Kindermund

Bald ist es soweit und ich werde wieder in das Berufsleben einsteigen, wenigstens ein bisschen. Ich freu' mich schon darauf, mit Jugendlichen und jungen Erwachsenen über das Leben zu philosophieren.

Eigentlich habe immer gedacht, dass ich eine ganz gute Philosophin bin. In Düsseldorf habe ich das Fach studiert und habe dort zwar nicht zu den langhaarigen Alternativen im schwarzen Mantel gehört (obwohl ich lange Haare hatte), auch bin ich niemand, der immer und überall Nietzsche oder Kant zitiert (es gibt ja Menschen, die meinen, ihr ganzes philosophisches Wissen über einen ausschütten zu müssen, wenn sie hören, dass „man vom Fach ist"), dennoch denke ich, dass ich andere dazu bringen kann, über Probleme philosophisch nachzudenken. Seitdem ich nun Kinder habe und seitdem Robin komplexer denken und sprechen kann, weiß ich, dass ich nichts weiß (Sokrates brauchte für diese Erkenntnis eine längere Zeit und ging damit in die Philosophiebücher ein).
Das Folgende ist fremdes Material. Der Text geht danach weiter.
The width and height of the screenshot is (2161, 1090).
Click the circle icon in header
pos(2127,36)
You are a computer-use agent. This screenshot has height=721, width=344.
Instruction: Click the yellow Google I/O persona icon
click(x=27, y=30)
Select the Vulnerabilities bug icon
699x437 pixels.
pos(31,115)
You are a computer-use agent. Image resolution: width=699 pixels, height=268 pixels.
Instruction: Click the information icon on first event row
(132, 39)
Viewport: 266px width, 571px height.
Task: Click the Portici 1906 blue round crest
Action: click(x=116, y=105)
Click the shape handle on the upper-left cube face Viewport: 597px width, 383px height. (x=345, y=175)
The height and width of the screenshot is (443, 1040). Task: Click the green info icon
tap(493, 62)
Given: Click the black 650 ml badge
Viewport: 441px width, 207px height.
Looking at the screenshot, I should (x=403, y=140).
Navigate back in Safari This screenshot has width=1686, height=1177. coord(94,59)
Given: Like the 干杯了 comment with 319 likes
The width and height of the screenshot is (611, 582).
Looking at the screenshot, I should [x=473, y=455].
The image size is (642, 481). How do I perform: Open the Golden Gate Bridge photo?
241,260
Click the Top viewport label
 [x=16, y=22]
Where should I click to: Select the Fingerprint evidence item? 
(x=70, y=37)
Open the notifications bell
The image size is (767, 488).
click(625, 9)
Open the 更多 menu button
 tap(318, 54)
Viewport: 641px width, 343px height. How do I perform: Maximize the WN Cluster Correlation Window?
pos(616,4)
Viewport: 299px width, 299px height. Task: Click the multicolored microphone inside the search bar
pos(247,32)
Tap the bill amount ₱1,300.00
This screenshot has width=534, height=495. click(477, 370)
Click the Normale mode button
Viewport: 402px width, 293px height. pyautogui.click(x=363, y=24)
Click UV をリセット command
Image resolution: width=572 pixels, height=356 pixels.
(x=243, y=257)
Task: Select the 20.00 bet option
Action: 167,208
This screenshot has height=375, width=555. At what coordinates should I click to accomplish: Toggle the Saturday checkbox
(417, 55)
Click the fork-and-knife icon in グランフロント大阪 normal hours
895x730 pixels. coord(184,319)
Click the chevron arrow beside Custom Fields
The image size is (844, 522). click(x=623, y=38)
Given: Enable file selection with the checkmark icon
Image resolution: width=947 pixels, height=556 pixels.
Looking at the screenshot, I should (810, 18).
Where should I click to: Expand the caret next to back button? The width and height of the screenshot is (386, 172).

Das Staunen des Kindes ist der Anfang aller Philosophie. Und Staunen mündet unweigerlich in der von Eltern über kurz oder lang gefürchteten Frage WARUM? Dieses Fragewort begleitet und verfolgt mich auf Schritt und Tritt. Insgeheim frage ich mich: Muss ich den Zwillingen alle die Dinge noch einmal erklären (und vor allem: Müssen die Erklärungen auch immer die selben sein? Ich glaube, dass bekomme ich nicht mehr hin.)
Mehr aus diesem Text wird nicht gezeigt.